Raúl Rubio

Personal information
- Full name: Raúl Rubio Romero
- Date of birth: 4 July 1999 (age 27)
- Place of birth: Zaragoza, Spain
- Position: Forward

Team information
- Current team: Avilés
- Number: 11

Youth career
- 2014–2017: Giner Torrero
- 2017–2018: Zaragoza
- 2017–2018: → El Olivar (loan)

Senior career*
- Years: Team / Apps / (Gls)
- 2018–2019: Ejea / 8 / (0)
- 2019–2021: Brea / 43 / (13)
- 2021–2023: Zaragoza B / 54 / (22)
- 2022–2023: Zaragoza / 1 / (0)
- 2023–2024: Calahorra / 19 / (6)
- 2024–2025: SD Logroñés / 31 / (11)
- 2025–: Avilés / 35 / (3)

= Raúl Rubio =

Spanish footballer

Raúl Rubio Romero (born 4 July 1999) is a Spanish footballer who plays as a forward for Avilés.

==Club career==
Born in Zaragoza, Aragon, Rubio began his career with CD Giner Torrero before joining Real Zaragoza in 2017; the club immediately loaned him to EM El Olivar. On 20 July 2018, after finishing his formation, he signed for Segunda División B side SD Ejea.

Rubio made his senior debut on 22 September 2018, coming on as a late substitute in a 0–2 home loss against Villarreal CF B. The following July, after featuring rarely, he moved to CD Brea in Tercera División.

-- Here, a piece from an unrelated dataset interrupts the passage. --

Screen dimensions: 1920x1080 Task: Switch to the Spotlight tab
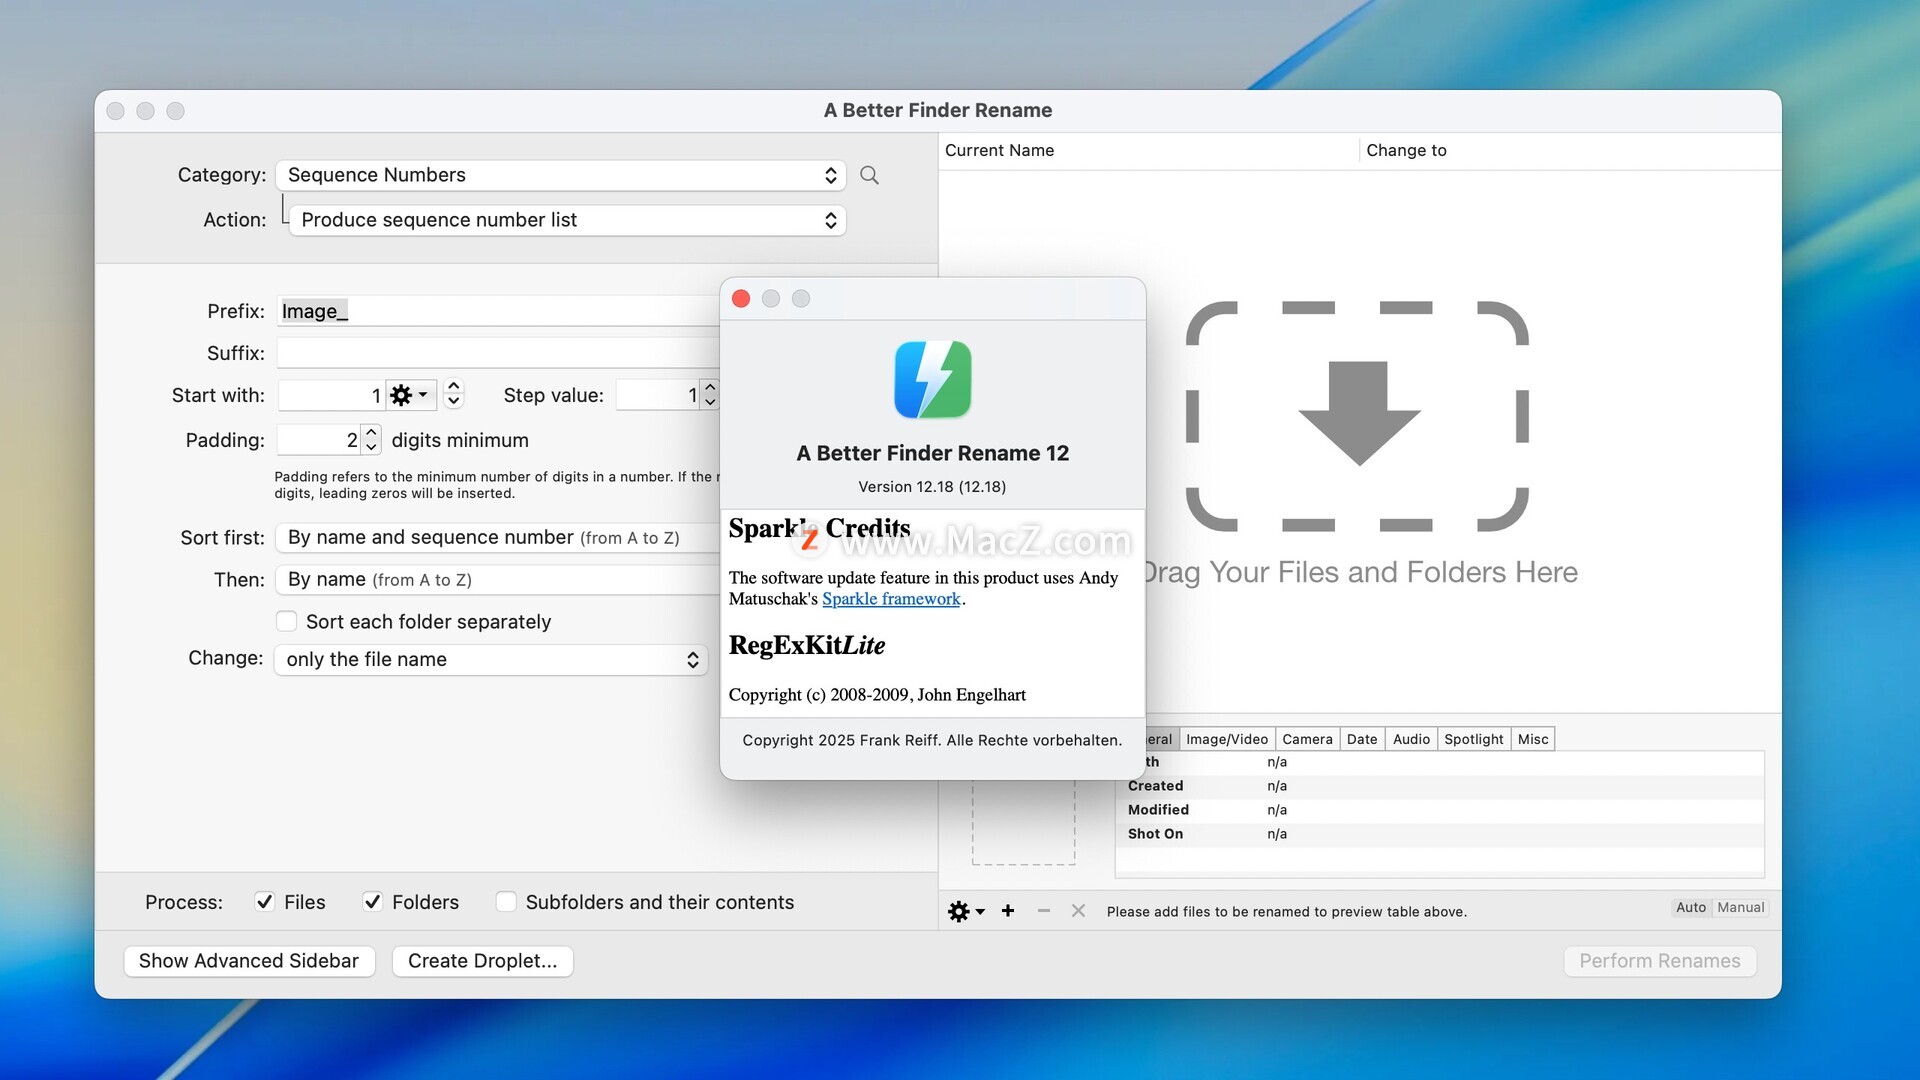(x=1472, y=739)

In July 2021, Rubio returned to Zaragoza, being initially assigned to the reserves in Tercera División RFEF. On 8 May of the following year, after helping in the B-team's promotion with 19 goals, he made his first team debut by replacing fellow youth graduate Iván Azón in a 0–3 home loss against AD Alcorcón in the Segunda División.